By
Craig Perrin
It’s a 21st-century axiom: The sum of accessible information is inversely proportional to the human capacity to absorb it. To illustrate, according to
Nielsen, by September of this year the average duration of a web page viewed had shrunk to 47 seconds.
That trend applies not just to fast-thinking, fast-texting Millennials, but also to engaged Gen Xers and (maybe for different reasons) to wizened Boomers like me. One of the brightest young leaders I know says she can’t stay with a YouTube video for more than 60 seconds. I get 999 cable channels of news, sports, movies, and
UFO programming – and I suffer from carpal-tunnel thumb.

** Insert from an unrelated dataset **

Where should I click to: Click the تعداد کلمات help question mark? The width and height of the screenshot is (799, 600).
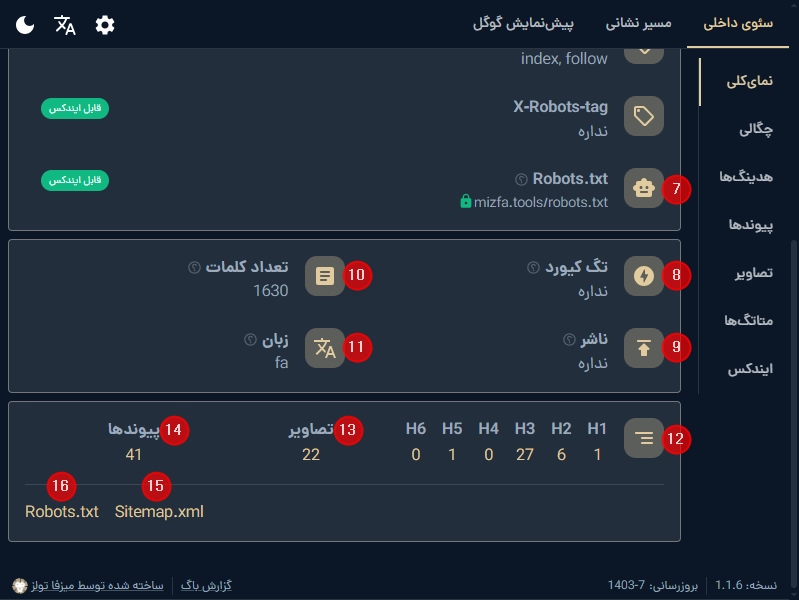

So, in a terabyte world, many of us now have a kilobyte attention span.
Nicholas Carr explored this phenomenon recently in The Atlantic (
Is Google Making Us Stupid?). He quotes from Stanley Kubrick’s 1968 film “2001: A Space Odyssey”:
“Dave, my mind is going,” HAL says, forlornly. “I can feel it. I can feel it.” I can feel it, too. Over the past few years I’ve had an uncomfortable sense that someone, or something, has been tinkering with my brain, remapping the neural circuitry, reprogramming the memory. My mind isn’t going – so far as I can tell – but it’s changing.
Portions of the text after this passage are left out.